Также анализируют наличие в желудочном соке молочной кислоты. Она в больших количествах появляется в желудочном соке при отсутствии соляной кислоты (ахлоргидрия), либо при раке желудка.

Микроскопическое исследование желудочного сока помогает в диагностике опухолей желудка.

В настоящее время более современным методом оценки кислотообразующей функции желудка считается рН-метрический метод. Для этого исследования применяют специальный рН-метрический зонд, который вводят в желудок или, при необходимости, в пищевод. Исследование можно проводить на протяжении 24 часов.

Таблица 19.

Показатели внутрижелудочной рН-метрии

рН базальной фазы секреции

рН стимулированной фазы секреции

1,5 и ниже – гиперацидность

1,6-2 - нормоцидность

2,1 и выше – гипацидность

6,0 и выше – анацидность

1,2 и ниже - гиперацидность

1,21-2 – нормоцидность

2,1-3 – умеренно выраженная гипацидность

3,1-5,0 - выраженная гипацидность

6,0 и выше - анацидность



5.6.Диагностическое значение рентгеновского исследования желудка. Подготовка больного к рентгеноскопии желудка.

В настоящее время для диагностики заболеваний ЖКТ широко применяются такие эндоскопические методы исследования, как фиброэзофагогастродуоденоскопия (ФЭГДС), ректороманоскопия, колоноскопия, лапароскопия (перитонеоскопия). Диагностическая значимость эндоскопических методов:

1) они позволяют непосредственно (ad oculus) оценить состояние слизистой оболочки различных отделов ЖКТ, выявить язвенные дефекты, полипы, дивертикулы, злокачественные опухоли;

2) взять биопсийный материал для гистологического исследования, а также с целью выявления Helicobacter pylori;

3) наблюдать за ходом лечебного процесса в динамике.

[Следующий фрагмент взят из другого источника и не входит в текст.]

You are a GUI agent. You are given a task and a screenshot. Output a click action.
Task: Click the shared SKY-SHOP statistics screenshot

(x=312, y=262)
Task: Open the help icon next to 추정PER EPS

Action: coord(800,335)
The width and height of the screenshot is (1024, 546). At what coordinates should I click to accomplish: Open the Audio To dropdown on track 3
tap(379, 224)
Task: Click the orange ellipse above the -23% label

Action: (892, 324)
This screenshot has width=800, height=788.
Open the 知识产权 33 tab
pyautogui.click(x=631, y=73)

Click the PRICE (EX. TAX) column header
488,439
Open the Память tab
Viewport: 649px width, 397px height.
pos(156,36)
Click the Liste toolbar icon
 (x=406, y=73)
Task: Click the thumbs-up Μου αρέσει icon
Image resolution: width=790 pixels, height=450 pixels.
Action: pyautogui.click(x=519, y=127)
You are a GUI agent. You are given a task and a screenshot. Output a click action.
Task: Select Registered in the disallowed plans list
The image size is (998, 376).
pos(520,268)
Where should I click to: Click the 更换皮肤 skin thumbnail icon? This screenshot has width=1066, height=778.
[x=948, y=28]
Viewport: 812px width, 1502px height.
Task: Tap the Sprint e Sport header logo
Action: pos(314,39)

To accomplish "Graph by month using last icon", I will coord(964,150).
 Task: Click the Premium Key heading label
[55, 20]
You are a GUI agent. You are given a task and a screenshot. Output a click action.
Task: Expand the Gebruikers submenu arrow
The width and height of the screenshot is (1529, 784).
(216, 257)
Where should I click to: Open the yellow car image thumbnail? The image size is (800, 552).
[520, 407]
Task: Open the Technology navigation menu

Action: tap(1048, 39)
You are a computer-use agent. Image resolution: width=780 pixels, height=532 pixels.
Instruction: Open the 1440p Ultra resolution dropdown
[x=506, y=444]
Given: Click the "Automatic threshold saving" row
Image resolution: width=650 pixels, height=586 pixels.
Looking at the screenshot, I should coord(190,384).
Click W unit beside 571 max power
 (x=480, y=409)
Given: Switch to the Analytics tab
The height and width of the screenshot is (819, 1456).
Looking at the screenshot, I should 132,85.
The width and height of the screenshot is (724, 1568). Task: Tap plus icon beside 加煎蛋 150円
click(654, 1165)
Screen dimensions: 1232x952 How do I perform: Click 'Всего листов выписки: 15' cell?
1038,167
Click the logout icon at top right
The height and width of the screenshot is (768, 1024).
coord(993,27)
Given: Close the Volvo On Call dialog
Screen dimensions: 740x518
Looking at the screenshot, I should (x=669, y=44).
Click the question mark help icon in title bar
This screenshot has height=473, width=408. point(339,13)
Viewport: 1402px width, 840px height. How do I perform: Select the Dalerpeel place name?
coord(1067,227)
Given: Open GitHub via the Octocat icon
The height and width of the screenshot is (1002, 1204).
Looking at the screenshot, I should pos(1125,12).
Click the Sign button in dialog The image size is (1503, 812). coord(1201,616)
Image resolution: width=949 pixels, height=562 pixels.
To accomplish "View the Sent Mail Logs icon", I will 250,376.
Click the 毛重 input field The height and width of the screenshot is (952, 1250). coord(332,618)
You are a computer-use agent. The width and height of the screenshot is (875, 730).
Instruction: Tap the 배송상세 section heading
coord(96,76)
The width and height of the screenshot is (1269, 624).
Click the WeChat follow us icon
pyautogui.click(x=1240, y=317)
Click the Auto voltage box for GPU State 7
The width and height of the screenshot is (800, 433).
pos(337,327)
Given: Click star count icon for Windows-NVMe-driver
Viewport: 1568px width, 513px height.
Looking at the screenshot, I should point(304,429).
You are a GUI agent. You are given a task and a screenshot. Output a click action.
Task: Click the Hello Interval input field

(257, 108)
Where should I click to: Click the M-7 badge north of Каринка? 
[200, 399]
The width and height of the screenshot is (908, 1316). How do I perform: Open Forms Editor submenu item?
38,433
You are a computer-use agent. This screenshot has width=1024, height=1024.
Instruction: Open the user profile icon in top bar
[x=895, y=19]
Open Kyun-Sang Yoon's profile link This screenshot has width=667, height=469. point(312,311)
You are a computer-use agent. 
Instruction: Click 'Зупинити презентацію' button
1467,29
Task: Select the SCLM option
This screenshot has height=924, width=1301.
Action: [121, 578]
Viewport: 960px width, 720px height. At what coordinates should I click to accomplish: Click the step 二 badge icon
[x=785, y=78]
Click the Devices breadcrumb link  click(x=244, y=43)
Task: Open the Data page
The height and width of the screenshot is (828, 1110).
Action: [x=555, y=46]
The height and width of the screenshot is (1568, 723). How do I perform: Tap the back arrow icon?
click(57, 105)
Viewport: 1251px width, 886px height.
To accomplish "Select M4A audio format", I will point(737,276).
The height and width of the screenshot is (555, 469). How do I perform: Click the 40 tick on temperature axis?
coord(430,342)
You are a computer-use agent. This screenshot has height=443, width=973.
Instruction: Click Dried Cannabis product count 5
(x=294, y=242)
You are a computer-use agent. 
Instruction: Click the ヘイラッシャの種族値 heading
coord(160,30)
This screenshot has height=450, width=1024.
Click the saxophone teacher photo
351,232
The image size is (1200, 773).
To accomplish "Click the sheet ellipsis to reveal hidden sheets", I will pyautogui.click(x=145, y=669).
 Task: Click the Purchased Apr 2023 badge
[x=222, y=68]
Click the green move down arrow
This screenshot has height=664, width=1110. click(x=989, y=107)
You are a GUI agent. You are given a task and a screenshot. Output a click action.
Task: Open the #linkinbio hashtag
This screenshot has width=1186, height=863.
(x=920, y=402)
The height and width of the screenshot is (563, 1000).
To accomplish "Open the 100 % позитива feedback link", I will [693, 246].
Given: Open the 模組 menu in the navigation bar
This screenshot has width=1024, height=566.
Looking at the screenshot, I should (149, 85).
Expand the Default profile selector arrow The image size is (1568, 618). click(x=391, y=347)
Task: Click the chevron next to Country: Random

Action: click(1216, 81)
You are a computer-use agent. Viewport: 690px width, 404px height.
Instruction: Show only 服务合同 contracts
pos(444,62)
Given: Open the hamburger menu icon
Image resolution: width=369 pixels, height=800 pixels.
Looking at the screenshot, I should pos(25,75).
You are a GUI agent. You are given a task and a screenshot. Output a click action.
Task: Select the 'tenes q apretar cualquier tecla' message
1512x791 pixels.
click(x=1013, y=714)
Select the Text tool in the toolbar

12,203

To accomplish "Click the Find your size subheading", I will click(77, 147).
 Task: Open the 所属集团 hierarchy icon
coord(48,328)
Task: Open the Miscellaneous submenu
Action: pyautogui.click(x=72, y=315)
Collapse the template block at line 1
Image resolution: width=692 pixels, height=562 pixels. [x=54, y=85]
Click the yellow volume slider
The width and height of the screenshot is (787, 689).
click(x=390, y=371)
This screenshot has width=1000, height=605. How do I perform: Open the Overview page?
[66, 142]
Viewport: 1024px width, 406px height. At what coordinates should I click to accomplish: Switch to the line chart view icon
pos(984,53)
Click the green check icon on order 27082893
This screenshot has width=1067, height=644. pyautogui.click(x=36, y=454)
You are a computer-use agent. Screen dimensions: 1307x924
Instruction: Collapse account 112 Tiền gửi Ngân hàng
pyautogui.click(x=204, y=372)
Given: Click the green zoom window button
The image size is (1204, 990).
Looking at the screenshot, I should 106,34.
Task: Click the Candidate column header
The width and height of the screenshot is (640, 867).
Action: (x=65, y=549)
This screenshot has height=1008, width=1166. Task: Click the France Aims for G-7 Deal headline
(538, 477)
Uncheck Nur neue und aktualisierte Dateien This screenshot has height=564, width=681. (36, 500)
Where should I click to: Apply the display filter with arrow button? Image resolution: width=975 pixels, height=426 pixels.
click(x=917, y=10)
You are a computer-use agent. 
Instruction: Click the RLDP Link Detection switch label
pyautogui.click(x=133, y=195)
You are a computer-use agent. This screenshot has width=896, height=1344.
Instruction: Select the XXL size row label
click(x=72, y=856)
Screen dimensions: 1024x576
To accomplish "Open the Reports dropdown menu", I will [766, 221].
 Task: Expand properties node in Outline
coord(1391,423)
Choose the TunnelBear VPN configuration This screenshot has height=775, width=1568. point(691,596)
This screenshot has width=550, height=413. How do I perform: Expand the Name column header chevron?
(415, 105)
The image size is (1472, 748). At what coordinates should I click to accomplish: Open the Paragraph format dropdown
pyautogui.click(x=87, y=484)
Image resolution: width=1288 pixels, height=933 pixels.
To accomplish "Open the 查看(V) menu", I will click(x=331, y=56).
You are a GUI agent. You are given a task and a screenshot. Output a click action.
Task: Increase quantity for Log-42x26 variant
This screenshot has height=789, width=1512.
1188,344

Лапароскопия позволяет получить ту же информацию там, где невозможна ФЭГДС (осмотр поверхности печени, желчного пузыря, брюшины, выявление процесса ракового или туберкулезного обсеменения).

Кроме этого, не утратили значения рентгенологические методы исследования (рентгеноскопия желудка и двенадцатиперстной кишки, ирригоскопия и ирригография толстого кишечника).

Для исследования печени, желчного пузыря, поджелудочной железы и желудка широко применяют ультразвуковое исследование. В частности, для определения глубины инфильтрации стенки желудка раковой опухолью применяется эндосонография. В современных условиях широко применяется рентгеновская компьютерная (КТ) и магниторезонансная томографии (МРТ).